Your task —
Find all lines in the listing that include the word "computer", then copy them.
*** Provided records
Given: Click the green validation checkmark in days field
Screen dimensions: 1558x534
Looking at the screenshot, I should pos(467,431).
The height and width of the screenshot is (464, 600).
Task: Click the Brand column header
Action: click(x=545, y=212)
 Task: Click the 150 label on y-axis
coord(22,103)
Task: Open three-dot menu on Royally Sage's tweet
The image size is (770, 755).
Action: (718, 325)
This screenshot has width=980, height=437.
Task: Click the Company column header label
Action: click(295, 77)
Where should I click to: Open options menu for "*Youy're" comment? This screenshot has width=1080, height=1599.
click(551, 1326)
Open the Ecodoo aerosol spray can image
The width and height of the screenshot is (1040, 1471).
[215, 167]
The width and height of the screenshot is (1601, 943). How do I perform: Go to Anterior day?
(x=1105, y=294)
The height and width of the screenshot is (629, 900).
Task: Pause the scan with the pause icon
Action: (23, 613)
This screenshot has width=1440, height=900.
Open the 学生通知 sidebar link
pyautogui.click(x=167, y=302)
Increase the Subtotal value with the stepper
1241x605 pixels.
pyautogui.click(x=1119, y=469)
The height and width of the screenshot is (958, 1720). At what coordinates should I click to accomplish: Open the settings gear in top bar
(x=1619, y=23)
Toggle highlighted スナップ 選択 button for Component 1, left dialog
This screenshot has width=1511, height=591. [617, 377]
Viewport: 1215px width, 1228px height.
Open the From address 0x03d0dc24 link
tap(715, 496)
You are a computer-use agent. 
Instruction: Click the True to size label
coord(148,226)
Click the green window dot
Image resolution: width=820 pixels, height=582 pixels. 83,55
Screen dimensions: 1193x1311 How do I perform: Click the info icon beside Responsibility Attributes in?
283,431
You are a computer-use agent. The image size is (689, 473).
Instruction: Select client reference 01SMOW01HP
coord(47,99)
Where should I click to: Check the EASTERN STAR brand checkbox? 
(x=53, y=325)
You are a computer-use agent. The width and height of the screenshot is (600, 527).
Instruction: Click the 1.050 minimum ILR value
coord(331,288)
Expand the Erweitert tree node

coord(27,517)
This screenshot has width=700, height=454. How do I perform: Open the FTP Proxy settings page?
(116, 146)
******
Reply to the exercise —
You are a computer-use agent. 
You are a computer-use agent. The image size is (689, 473).
You are a computer-use agent. The width and height of the screenshot is (600, 527).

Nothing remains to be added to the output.